Christ is Risen, Orthodox Christians!

Congratulations to everyone on this great feast.

I also congratulate non-Orthodox Christians, nonbelievers, and atheists. I know there are many of them among those who read this cozy little blog of mine. This post is for them, in fact (there’s no need to persuade the Orthodox, after all).

Until I was 25, I was an atheist—and a fairly militant one at that. Now I’m a believer, but because I remember myself well before 25, I can regard anti-clerical views, a strictly scientific view of the world, and mockery of ostentatious religiosity without horror, shock, or trembling. The last of these is even полезно.

And yet Easter, it seems to me, is the best candidate for the title of a Holiday_for_Everyone. It’s better than New Year’s, my friends.

Just think about it: this is a holiday about the most important thing of all. About the inevitability of Good triumphing over evil. A holiday of hope. A holiday of faith in a better future.

What did He fight against? Lies, hypocrisy, slavery, injustice, the usurpation of power, and crooks and thieves. Everything that disgusts us so deeply. Everything that disgusted many before us. And will disgust many after us.

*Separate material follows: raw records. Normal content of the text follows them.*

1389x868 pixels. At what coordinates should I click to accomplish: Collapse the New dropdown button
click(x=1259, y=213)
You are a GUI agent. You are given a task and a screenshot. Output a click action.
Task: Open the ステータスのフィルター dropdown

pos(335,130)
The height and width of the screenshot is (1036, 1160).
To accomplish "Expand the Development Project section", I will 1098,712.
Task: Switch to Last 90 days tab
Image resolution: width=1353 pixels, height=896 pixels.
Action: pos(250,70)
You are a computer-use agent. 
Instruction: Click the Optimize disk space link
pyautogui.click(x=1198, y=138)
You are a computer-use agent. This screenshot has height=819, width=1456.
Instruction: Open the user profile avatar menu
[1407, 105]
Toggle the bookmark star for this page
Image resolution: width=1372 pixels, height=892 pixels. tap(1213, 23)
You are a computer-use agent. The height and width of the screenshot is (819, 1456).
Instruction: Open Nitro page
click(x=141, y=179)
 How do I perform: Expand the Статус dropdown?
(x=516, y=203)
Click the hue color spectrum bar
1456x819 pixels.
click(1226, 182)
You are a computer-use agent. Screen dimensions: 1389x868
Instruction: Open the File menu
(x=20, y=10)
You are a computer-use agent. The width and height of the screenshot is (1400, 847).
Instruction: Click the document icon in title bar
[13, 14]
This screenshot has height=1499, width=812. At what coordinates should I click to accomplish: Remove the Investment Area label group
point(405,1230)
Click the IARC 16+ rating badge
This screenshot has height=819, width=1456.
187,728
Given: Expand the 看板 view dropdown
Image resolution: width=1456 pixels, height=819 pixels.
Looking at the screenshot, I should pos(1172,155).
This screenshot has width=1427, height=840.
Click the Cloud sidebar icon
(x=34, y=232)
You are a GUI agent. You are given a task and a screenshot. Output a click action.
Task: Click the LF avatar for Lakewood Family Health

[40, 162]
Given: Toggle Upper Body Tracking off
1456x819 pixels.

And it was very hard for Him. There was no support, rallies were banned, OMON riot police (Russia’s special police units) were jabbing with spears, the media had been seized by the Pharisees, and those in power were scoundrels with property abroad. And even in the organizing committee of His party, every twelfth man was a paid provocateur and traitor, working for the then “Center E” (Russia’s anti-extremism police unit).

And they don’t just lock you up for 15 days with three meals a day—they go straight to lashing your back with a seven-tailed whip fitted with hooks.

The villains destroyed everything there was. The disciples were forced to renounce Him. He Himself was tortured and killed. Everything collapsed, and there was impenetrable darkness.

What are all our “difficulties” and “problems” compared with what He endured?

But Good, Truth, Faith, Hope, and Love still won. (Yes, it looks strange even to me to write all of that with capital letters, but how else could I write it?)

And they always will. That is exactly what is said in that strange line in an incomprehensible language that is being quoted a million times over today: “Christ is risen from the dead, trampling down death by death, and upon those in the tombs bestowing life.”

Happy the great feast of Christ’s Resurrection to all of you, believers and nonbelievers alike.

Happy the great feast of the inevitable triumph of Good!